Alcoholism is often marked by behavioral symptoms such as withdrawal from friends and family to dangerous activity like drinking and driving.
Symptoms of Alcohol Abuse
Alcohol can quickly “snowball” or spiral out of control.
Here are some “red flags” indicating you might have a problem with alcohol:
- Are friends and family suggesting there is a problem?
- Is alcohol having a negative effect on your work performance or health?
- Do you need alcohol to get through the day?
The above questions might apply to you at times or not at all. Do the following symptoms of alcohol abuse register?
- Drinking alone, isolating, and showing distance from friends and family
- Drinking to “feel normal,” relax or deal with stress
- Demonstrating mood swings and increased irritability
- Drinking leading to blackouts or short-term memory loss
- Choosing drinking over responsibilities and obligations
- Drinking with a “new crew” over your former friends and acquaintances
If any of these red flags seems like they could apply, you might be struggling with alcoholism or have an Alcohol Use Disorder (AUD). If you would like help or just more information on alcohol, please contact us.
Do you look in the mirror and wonder whether you have a problem with alcohol? You might need a more detailed diagnostic protocol to probe a potential problem.
There are tools like the CAGE questionnaire that can help you diagnose potential AUD. If you respond “yes” to two or more of the following questions, then you should seek help:
- Have you ever felt you should cut down on your drinking?
- Have people annoyed you by criticizing your drinking?
- Have you ever felt bad or guilty about your drinking?

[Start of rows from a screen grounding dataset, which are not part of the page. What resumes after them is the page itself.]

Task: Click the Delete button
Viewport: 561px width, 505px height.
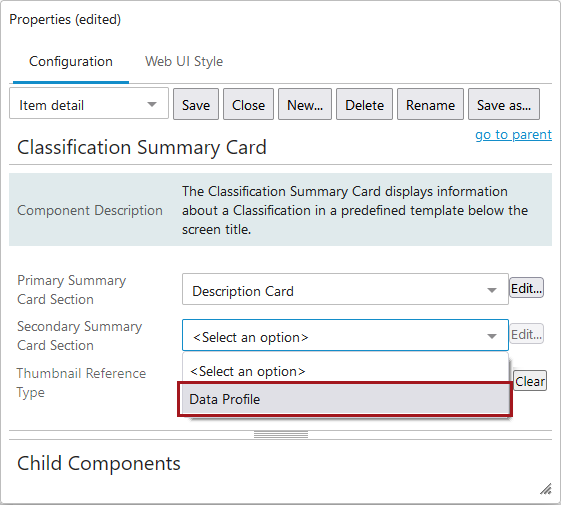Action: [x=364, y=104]
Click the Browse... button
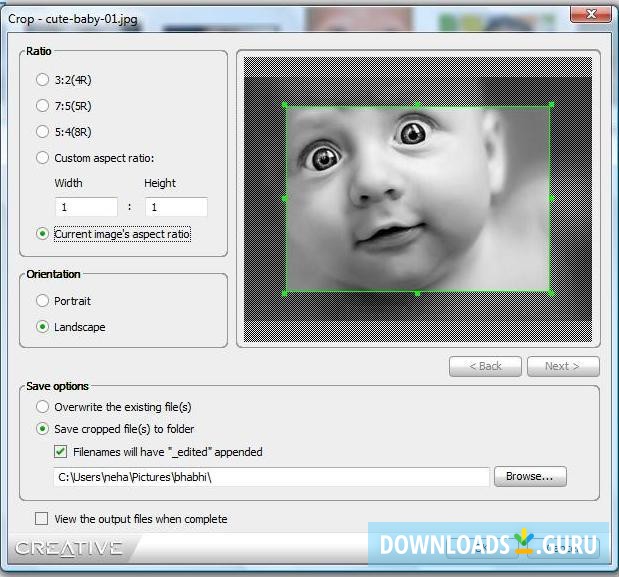 click(x=530, y=477)
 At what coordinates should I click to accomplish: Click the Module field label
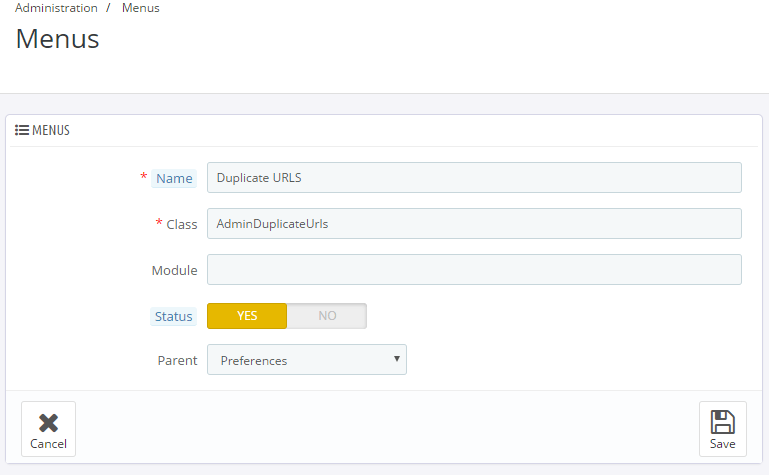174,271
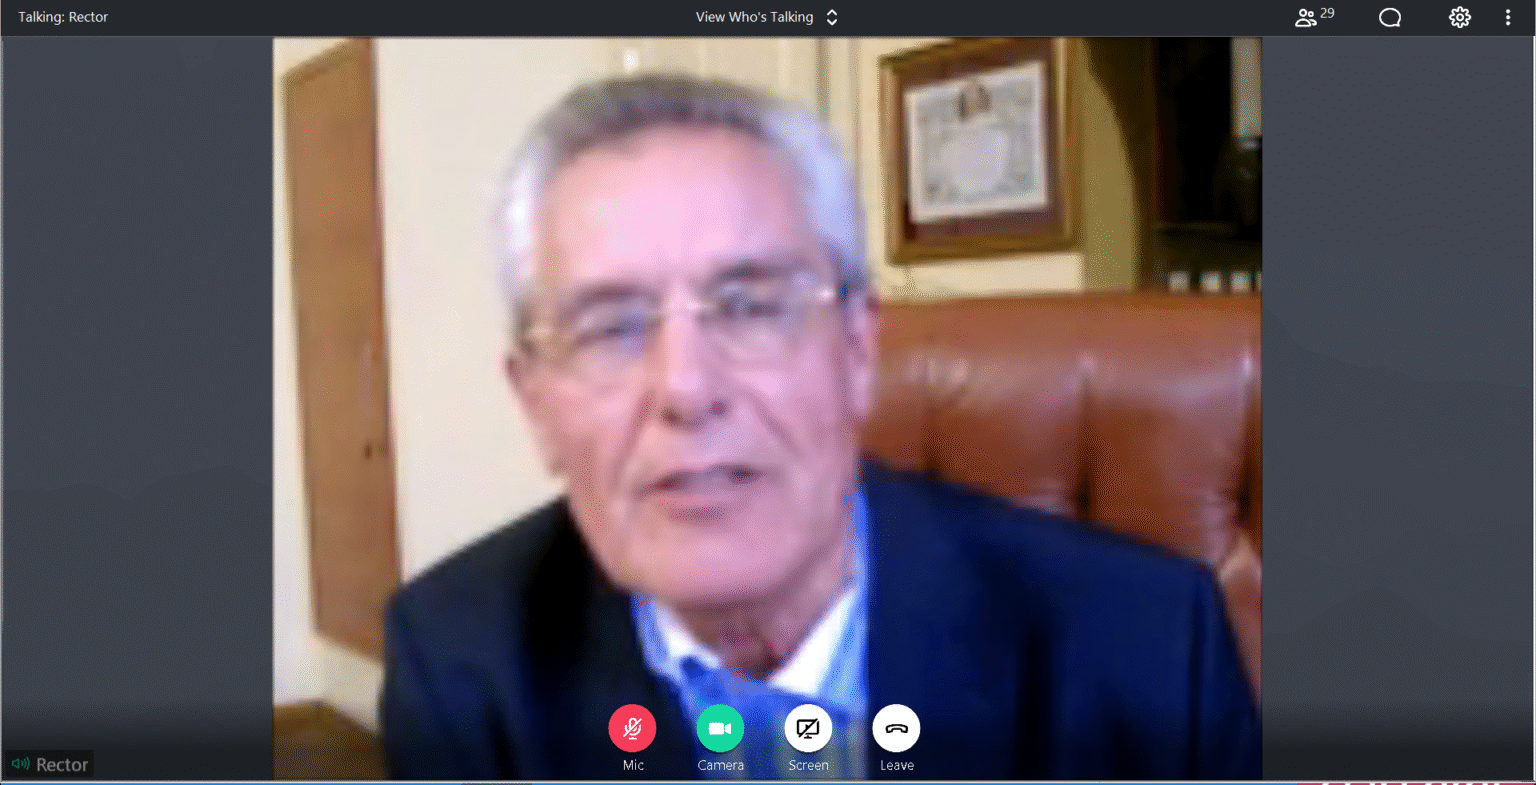
Task: Open the chat bubble icon
Action: 1390,17
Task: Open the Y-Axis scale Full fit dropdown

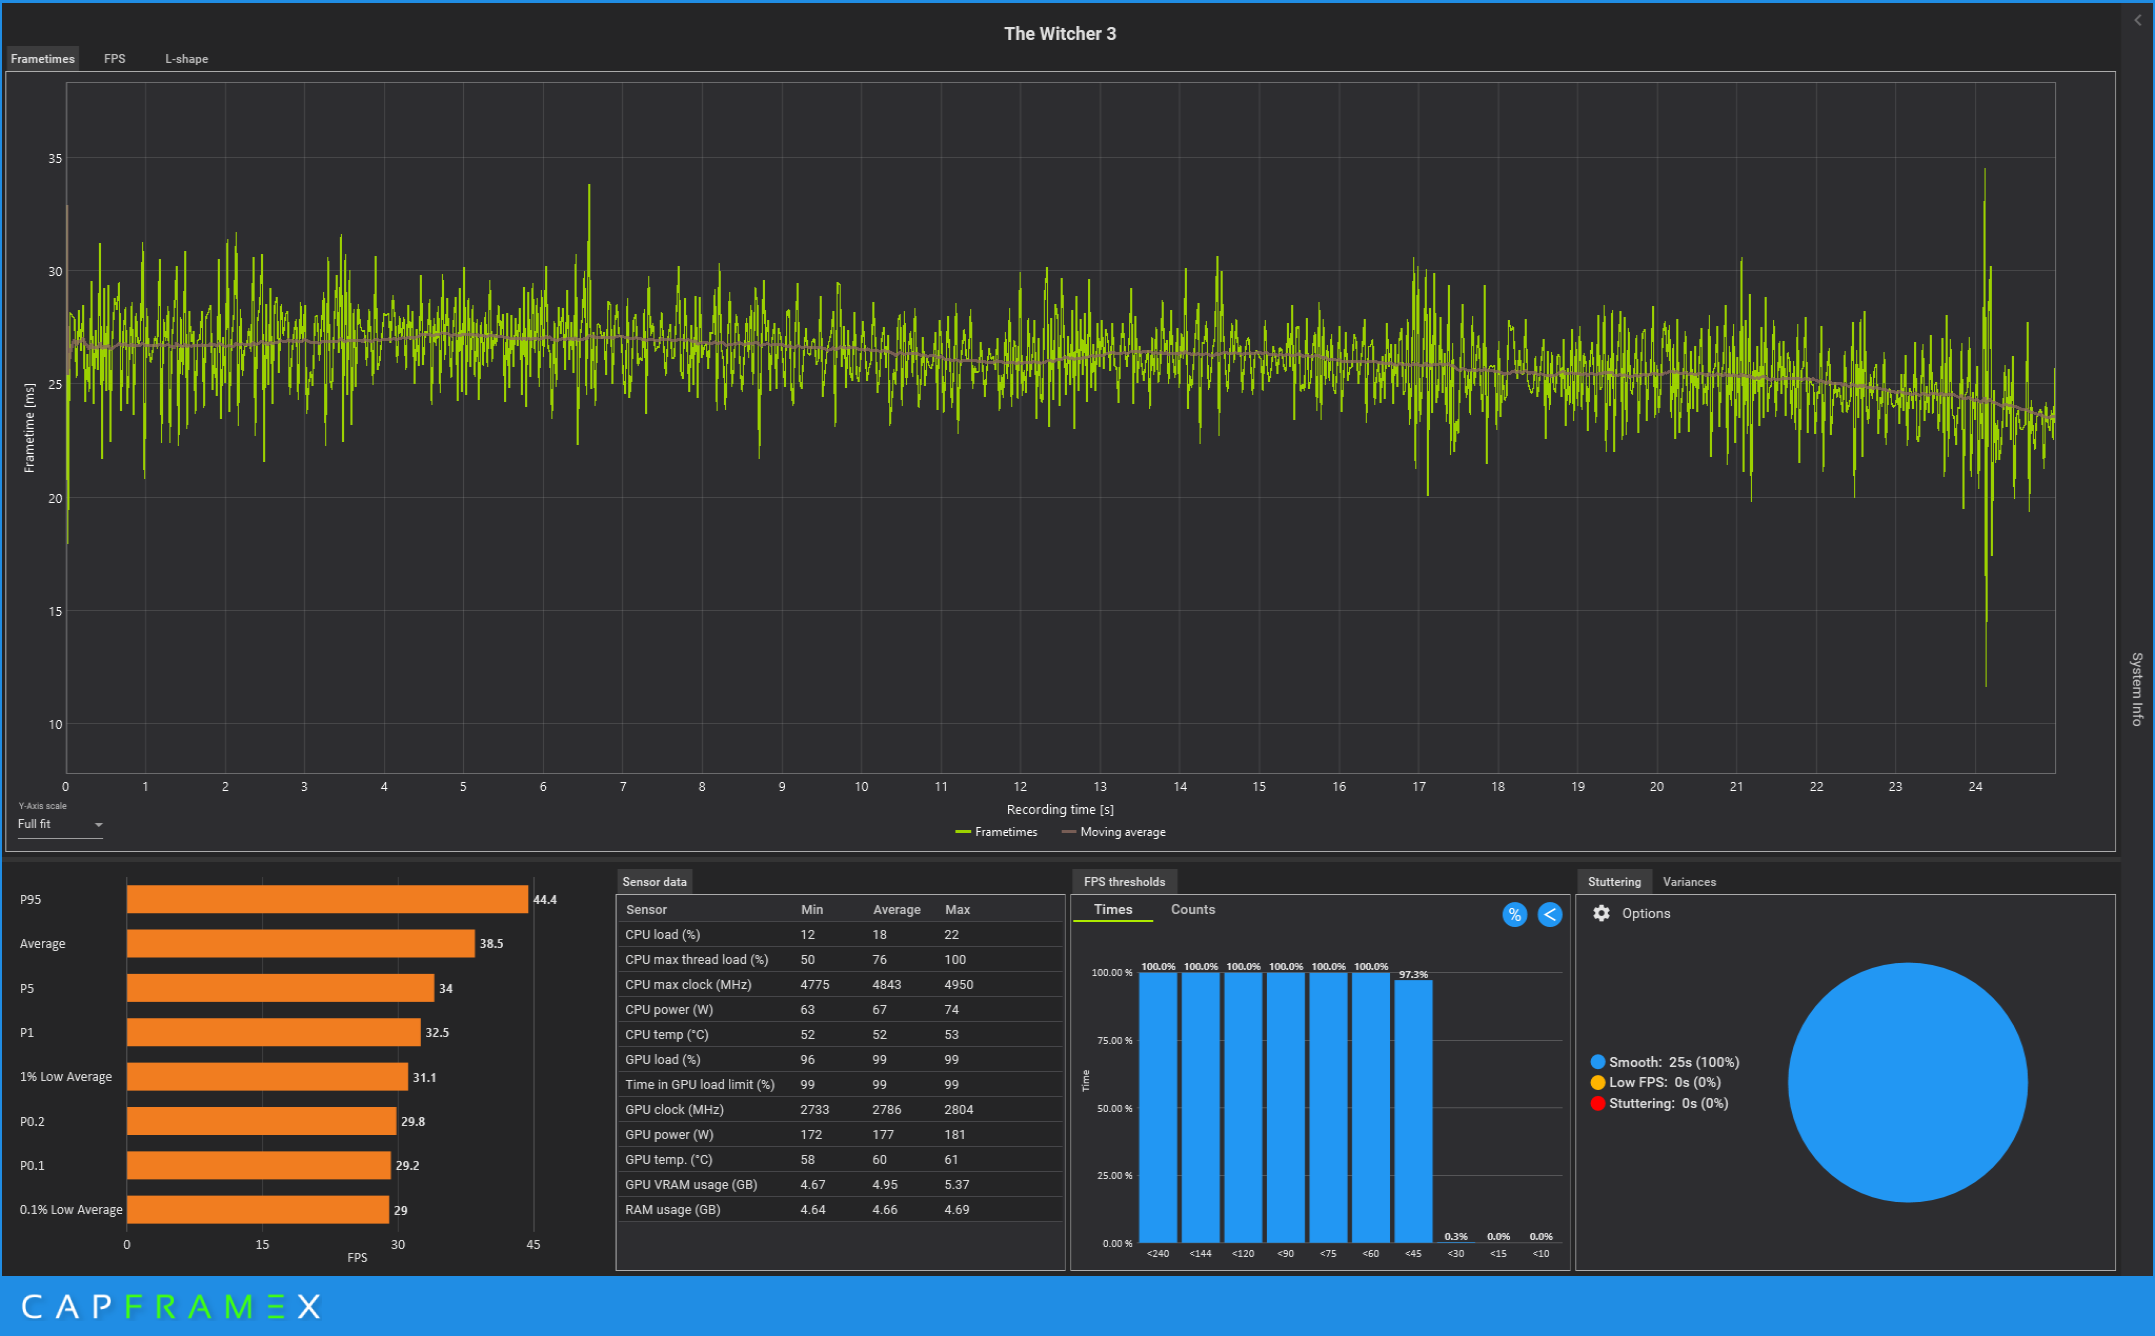Action: coord(60,824)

- Have you ever felt you needed a drink first thing in the morning to steady your nerves or to get rid of a hangover?
Another tool you can consult yourself or under the guidance of a medical professional is the Diagnostic and Statistical Manual of Mental Disorders (DSM). This mental health diagnostic guide examines AUD and asks questions to probe potential problems.
When considering some of the following questions, you should consider your alcohol use in the past year:
- Have you been in trouble with the law due to alcohol-related problems?
- Have you gotten into situations while drinking that increased your chances of harming yourself and others (e.g. drinking and driving)?
- Have you felt an urge or craving to consume alcohol?
- Have you experienced symptoms associated with an alcohol withdrawal?
- Have you been in a situation where you ended up drinking much more than you intended?
- Have you continued to drink even though it was making you feel depressed or anxious or adding to another health problem?
Take QuitAlcohol.com’s Alcoholism Quiz Here
Alcohol Abuse Statistics
With all these tools, tests, and questions, you might grow exasperated. Surely, you reason, everyone drinks around me. Every time you go online or engage with the media, you see alcohol-related ads or content. It is everywhere!
Some recent governmental data affirms this belief. In one section, the 2015 National Survey on Drug Use and Health (NSDUH) by SAMHSA studies alcohol use in the United States. At the time of the study, there were 138.3 million alcohol users in the U.S., 66.7 million (46.2% of all drinkers) were characterized as binge drinkers. Binge drinking for men was defined as consuming five or more drinks on the same occasion on at least one day in the past 30 days. For women, binge drinking was defined as drinking four more drinks on the same occasion on at least one days in the past 30 days.
Of the 138.3 million drinkers, 17.3 million were heavy drinkers in the NSDUH. Heavy alcohol use was defined as binge drinking on 5 or more days in the past 30 days for men or women. Heavy drinkers reflect 26.0% of bingers and 12.5% of all users.
If you feel you may have a problem with alcohol, the recent NSDUH confirms that you are not alone.
Seeking Help for Alcoholism
The NSDUH data suggests there are many people suffering with alcoholism. If the diagnostic tools and symptoms described in this article register as red flags, you can find treatment in a specialized treatment facility where you can ease the withdrawal symptoms thru detox in a rehab facility.
Following treatment, a recovery program is suggested where trained specialists can organize a program of steps and goals to maintain your sobriety. Often, low-cost recovery groups like Alcoholics Anonymous and Al-Anon will help a recovering alcoholic continue their path of recovery.